= Humphrey Clucas =

British composer, singer and author

Humphrey Clucas (born 1941) is a British composer, singer and author.

Clucas read English at King's College, Cambridge, where he was a choral scholar. Having taught English in schools for twenty-seven years, while maintaining a separate singing career, he finally gave up teaching on his appointment as a Lay Vicar (member of the choir) of Westminster Abbey, from which he retired in 1999.

==Career==
As a composer he is self-taught, and though well known for a set of Responses, written as an undergraduate, nearly all his serious work has been done since 1979. He has written a great deal of choral music, much of it liturgical. But there are also concert works for choir and orchestra and for unaccompanied choir (including a Stabat Mater with string quartet and an unaccompanied Requiem), a Housman song cycle for countertenor, a Clarinet Sonatina, a large body of organ music, including an Organ Symphony a series of works for double bass - and so on. He has written for a large number of English cathedrals, and also for the Vasari Singers, Gothic Voices, the organists Martin Baker, Robert Crowley and Peter Wright, and others. His latest work (Christmas, 2009), was a carol for the BBC Boy and Girl Chorister of the Year, the Choir of the Royal Hospital, Chelsea, and the Royal Harpist.

His two books of verse, 'Gods & Mortals' and 'Unfashionable Song', were published in 1981 and 1990. There is also a collection of Catullus translations (1985) and a small book of essays on A. E.Housman (1996).
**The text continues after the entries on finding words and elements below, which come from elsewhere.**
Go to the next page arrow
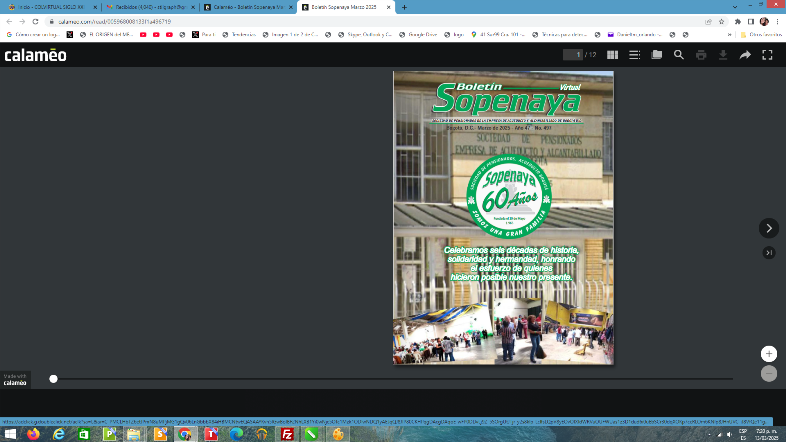 768,228
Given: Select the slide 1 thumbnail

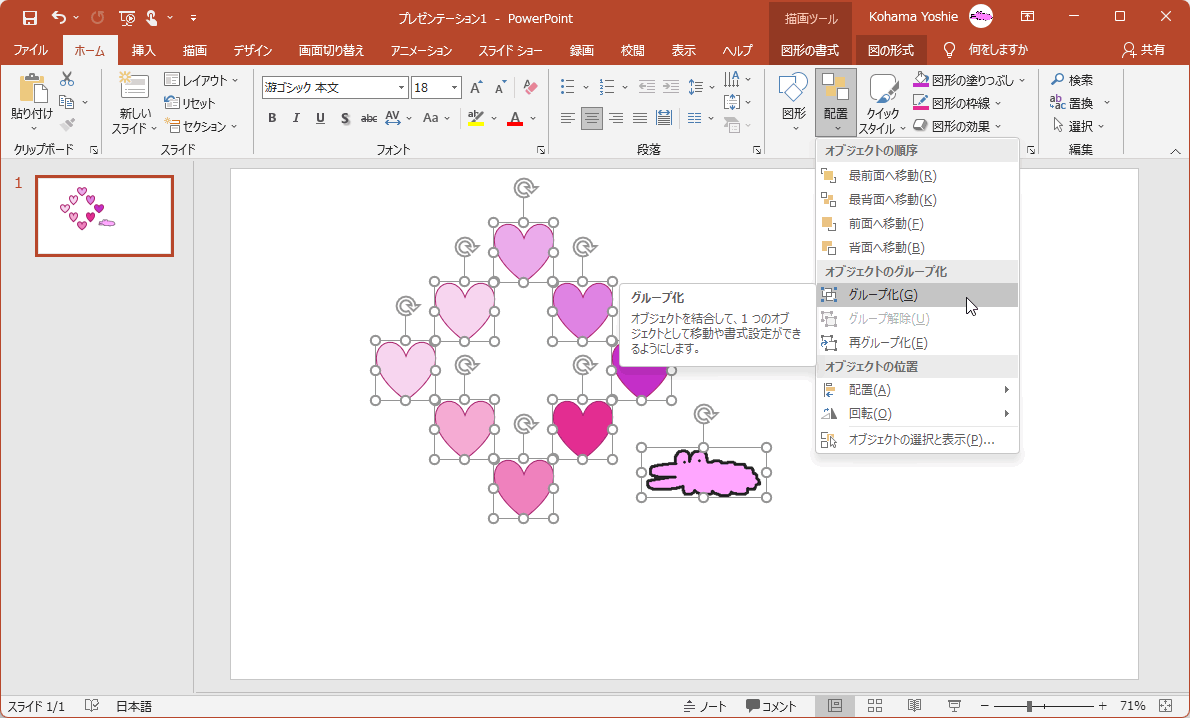Looking at the screenshot, I should (x=104, y=216).
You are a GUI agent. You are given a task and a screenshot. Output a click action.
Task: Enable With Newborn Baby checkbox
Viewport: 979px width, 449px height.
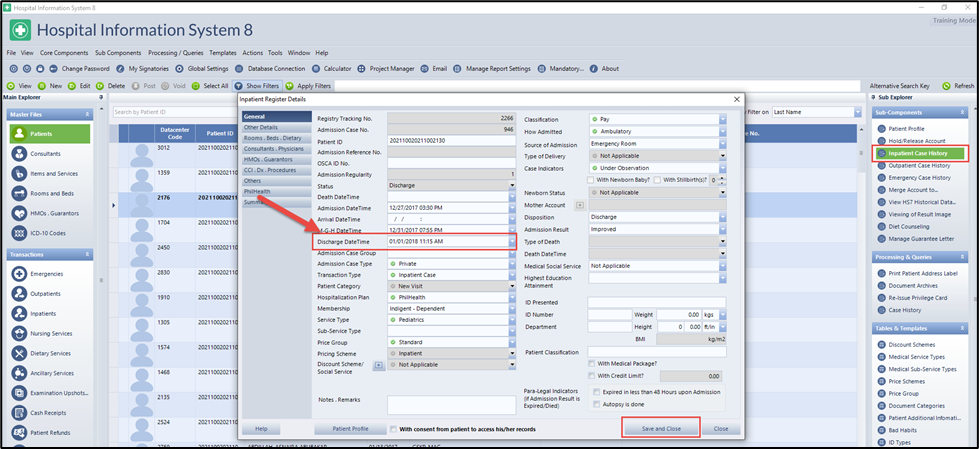click(592, 180)
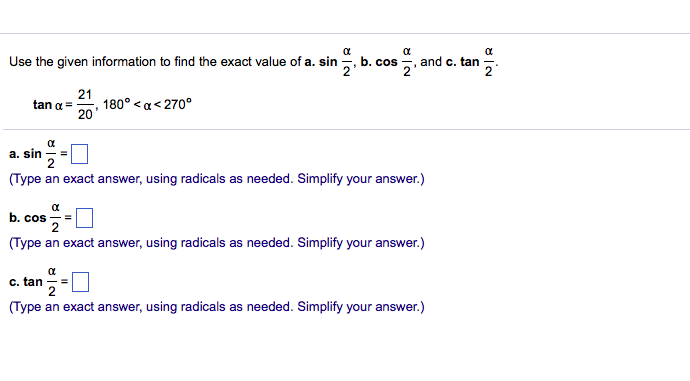Click the 'Use the given information' instruction text
Screen dimensions: 690x381
tap(155, 62)

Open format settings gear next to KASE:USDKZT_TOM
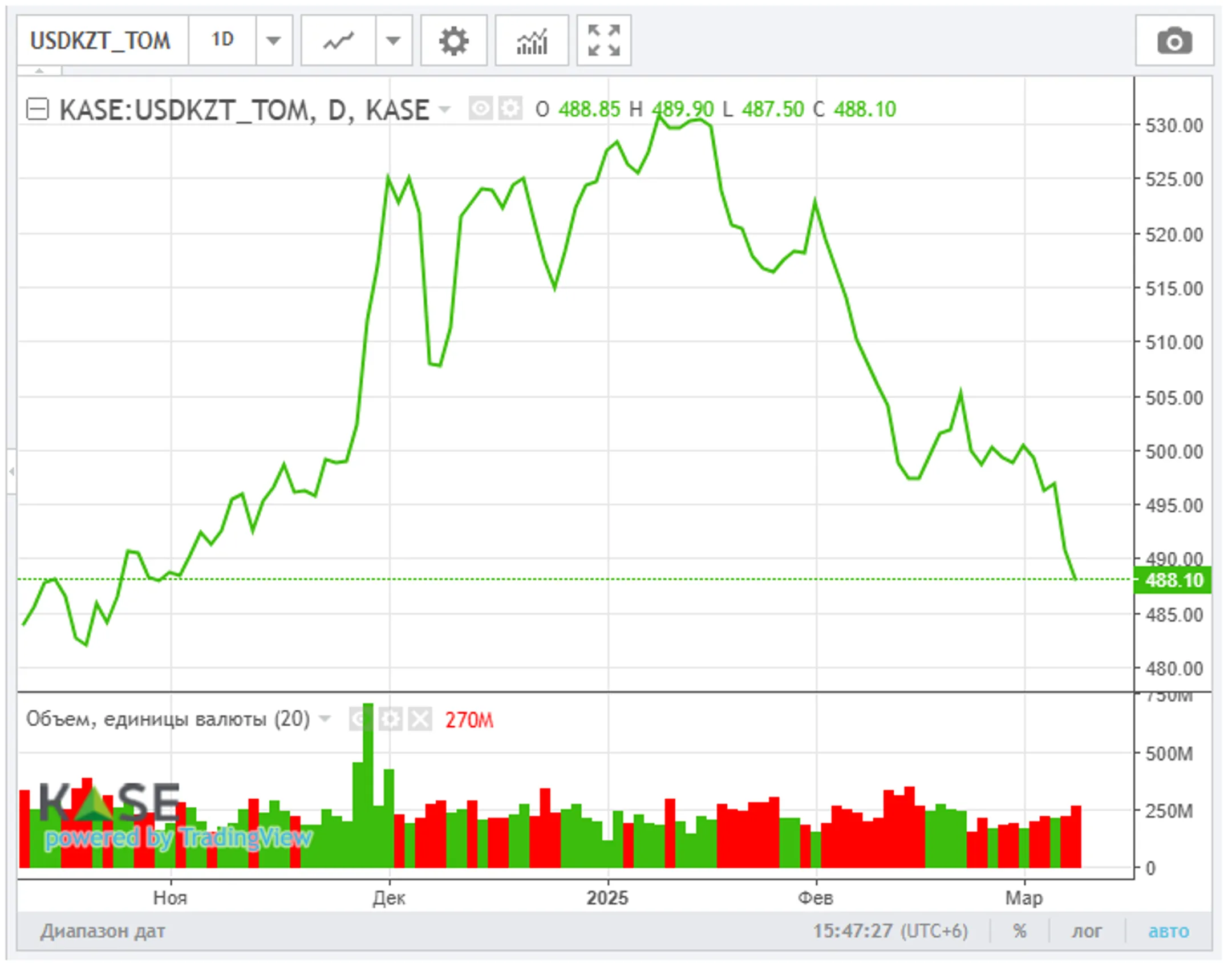[x=510, y=108]
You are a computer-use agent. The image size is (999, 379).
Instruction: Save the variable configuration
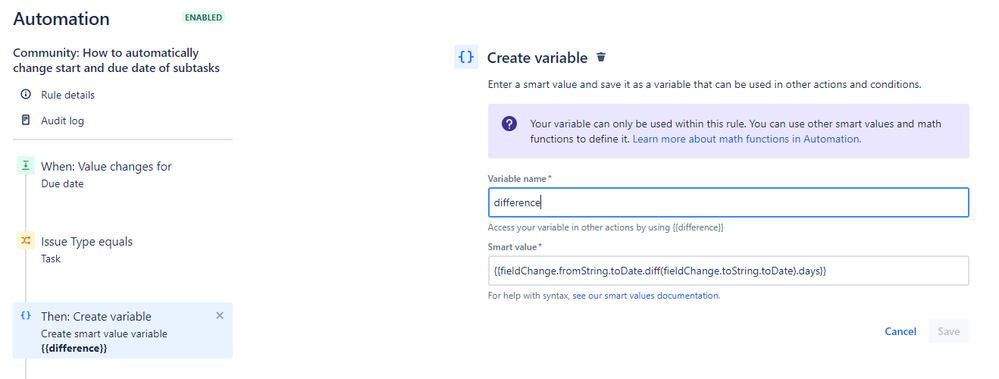point(949,331)
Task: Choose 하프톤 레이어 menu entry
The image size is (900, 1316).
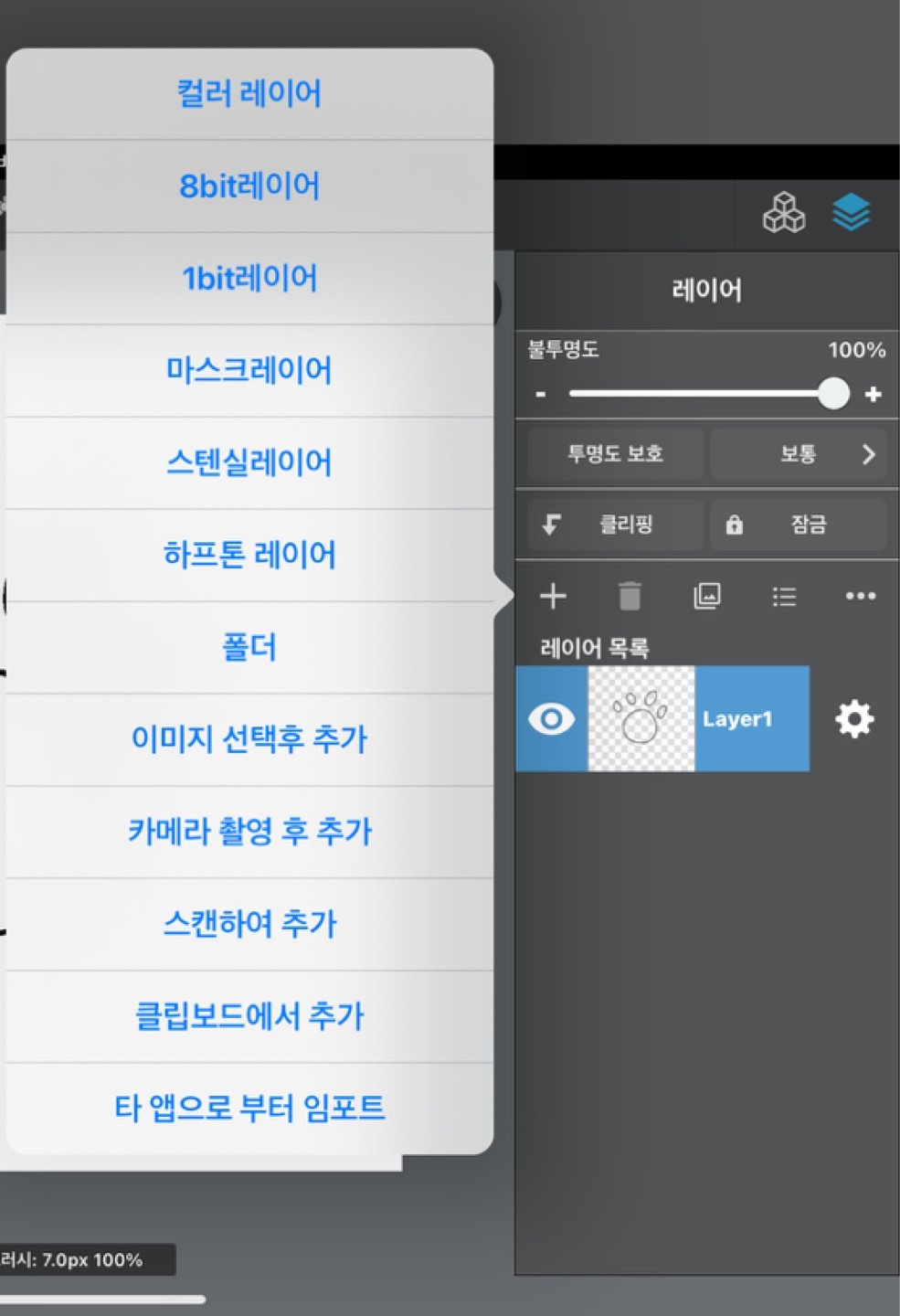Action: click(249, 555)
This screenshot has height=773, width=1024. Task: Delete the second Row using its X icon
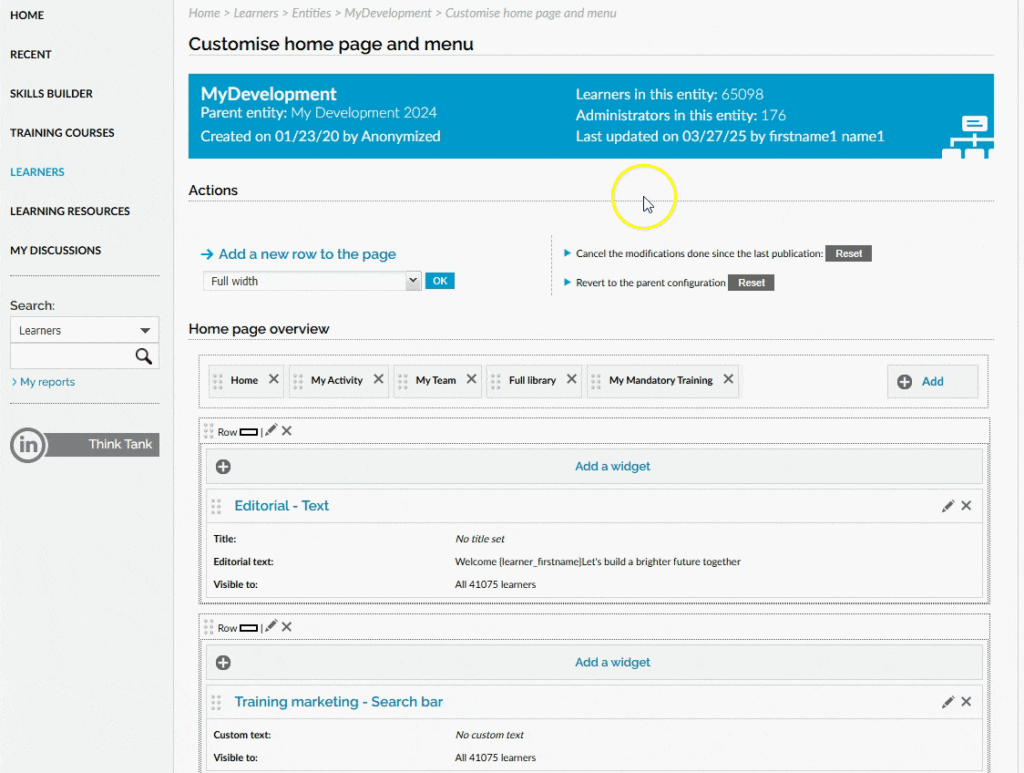[x=286, y=627]

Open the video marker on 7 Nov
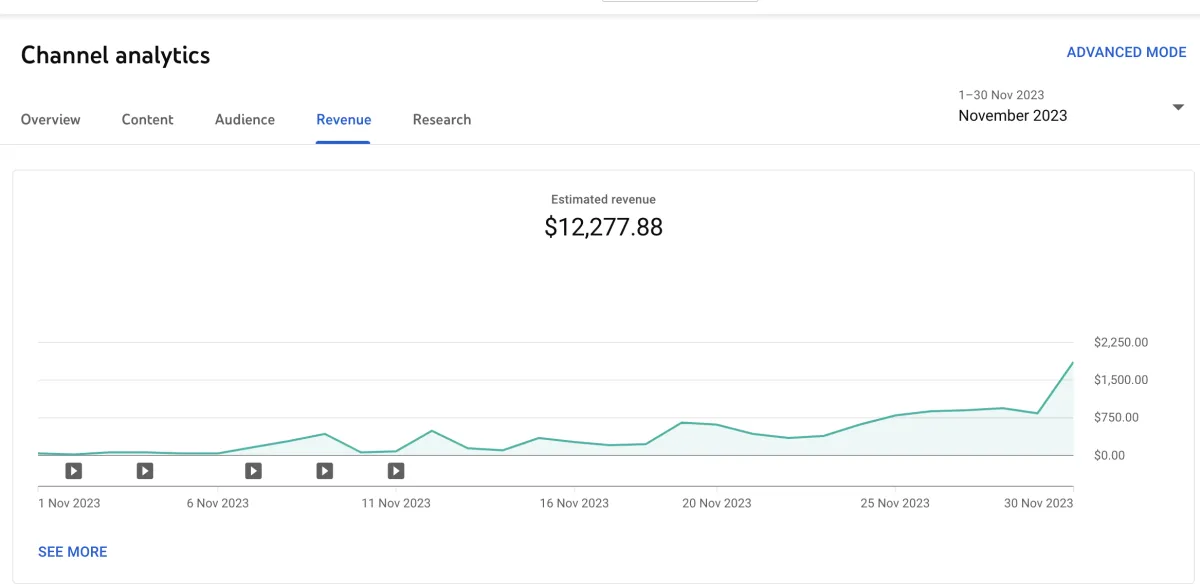[253, 470]
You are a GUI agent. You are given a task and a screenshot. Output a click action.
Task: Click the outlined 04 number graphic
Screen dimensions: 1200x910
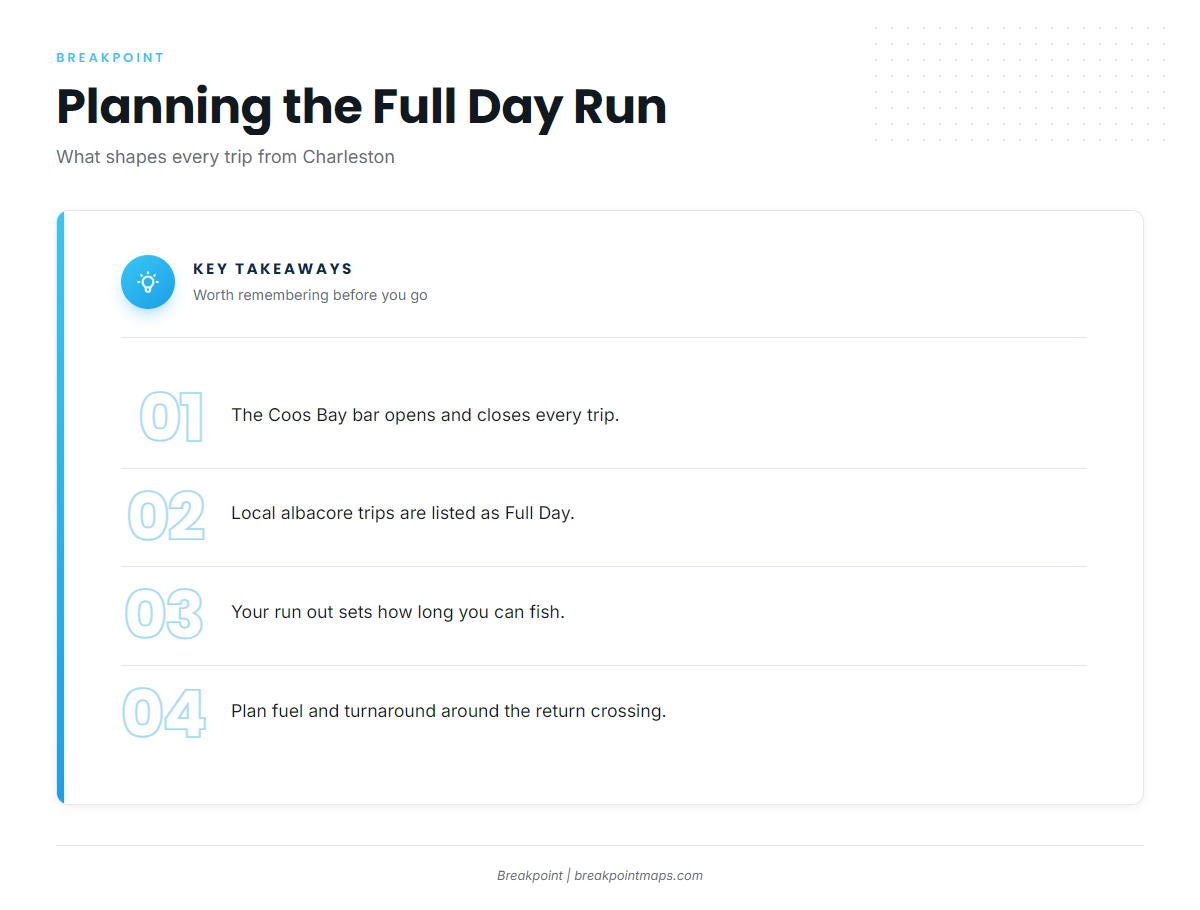click(164, 713)
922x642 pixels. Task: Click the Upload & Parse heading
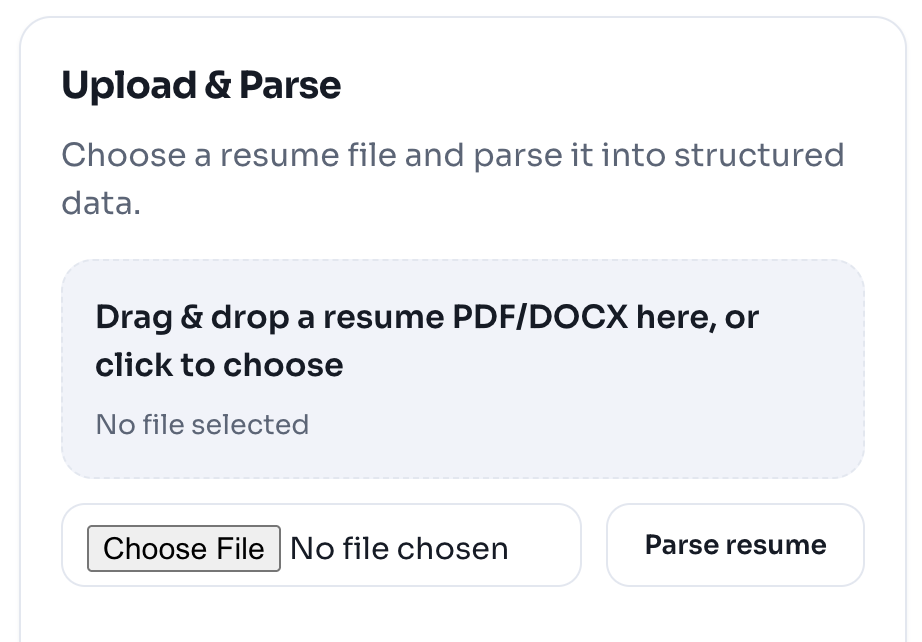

Items from the Catullus have been anthologised by both Penguin and O.U.P., and the whole collection was reprinted as an appendix to Aubrey Burl's biography of the poet (2004).

Clucas's memoirs, 'Taking Stock: The First Sixty Years', appeared in 2005. The longest chapter describes the rather unhappy musical establishment at Westminster Abbey in the 1990s. In 2009, he published 'Royal and Peculiar', three (fictional) crime stories set in Westminster Abbey (with poems by Anne Middleton).

He also wrote a men's-voice Magnificat in F-sharp major for King's College, Cambridge.